Records from a dataset:
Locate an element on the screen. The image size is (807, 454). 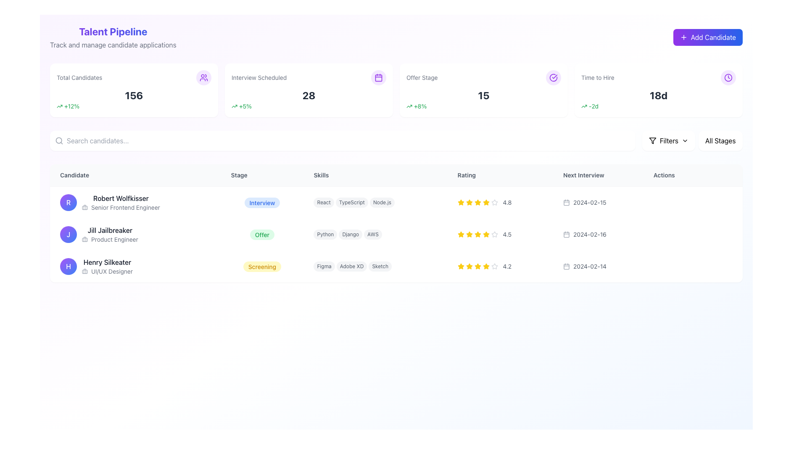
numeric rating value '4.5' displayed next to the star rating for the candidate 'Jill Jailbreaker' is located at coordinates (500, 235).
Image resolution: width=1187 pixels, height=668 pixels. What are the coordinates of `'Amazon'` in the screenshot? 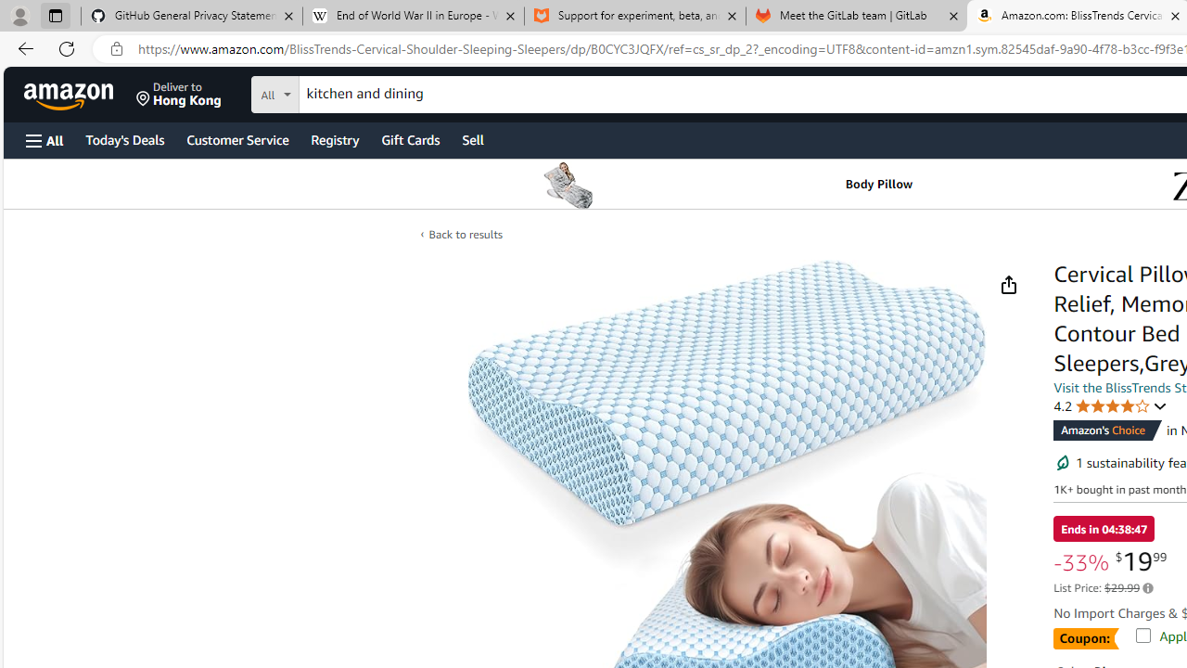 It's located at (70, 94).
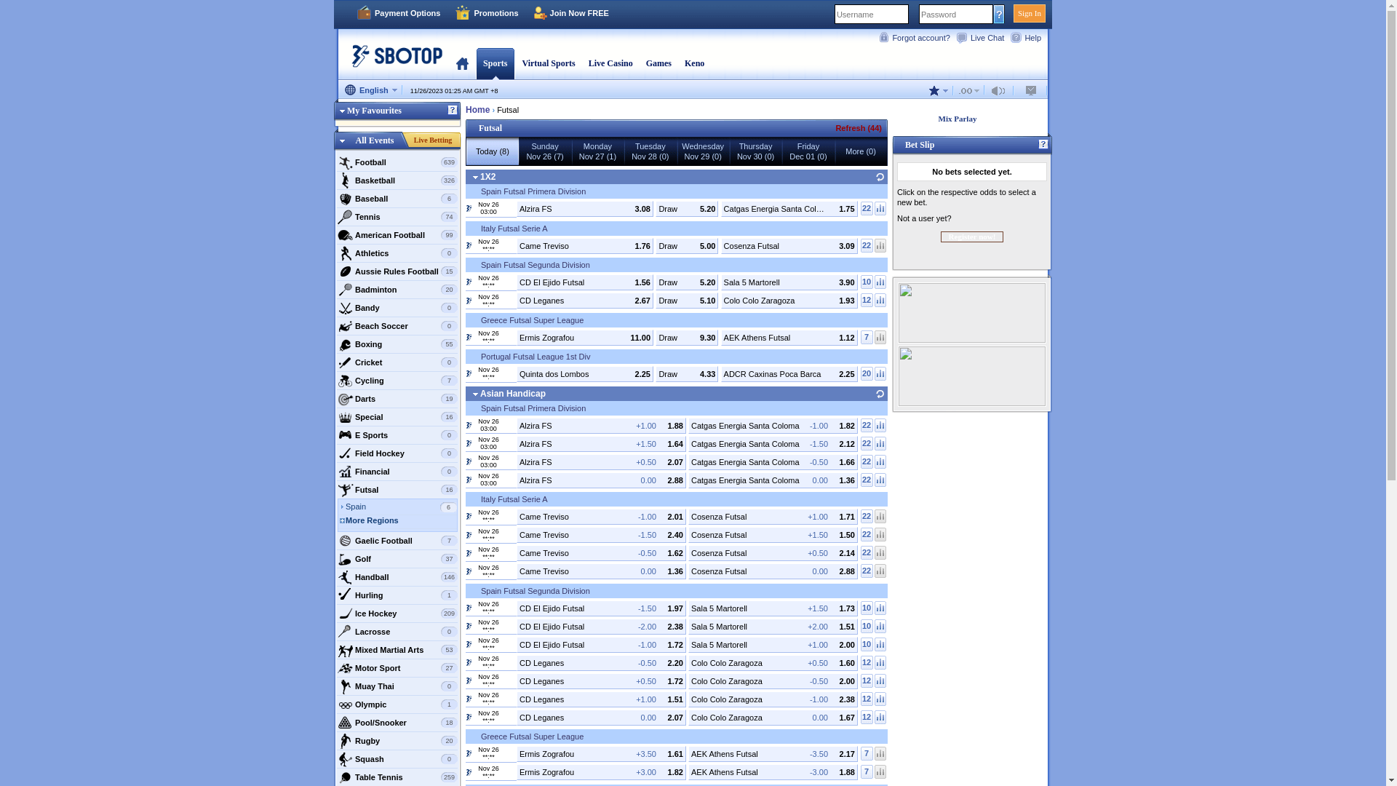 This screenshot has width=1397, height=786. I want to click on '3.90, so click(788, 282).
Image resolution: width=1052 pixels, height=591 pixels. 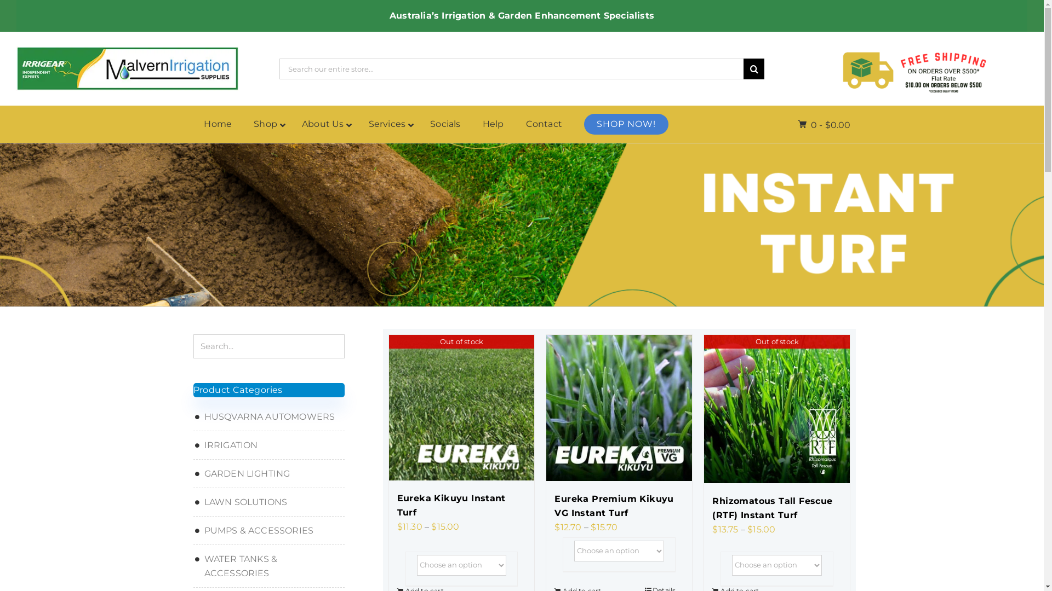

▸ PROBLEM REQUIREMENTS: Give the stretch of material from its start through the line containing "numeric rating value" as a Markdown table with the columns No. and Line. Put one line per row, skip any blank lines, and leave the pictures out.

▸ THE RESULT:
| No. | Line |
|---|---|
| 1 | Locate an element on the screen. The image size is (807, 454).  |
| 2 | numeric rating value '4.5' displayed next to the star rating for the candidate 'Jill Jailbreaker' is located at coordinates (500, 235). |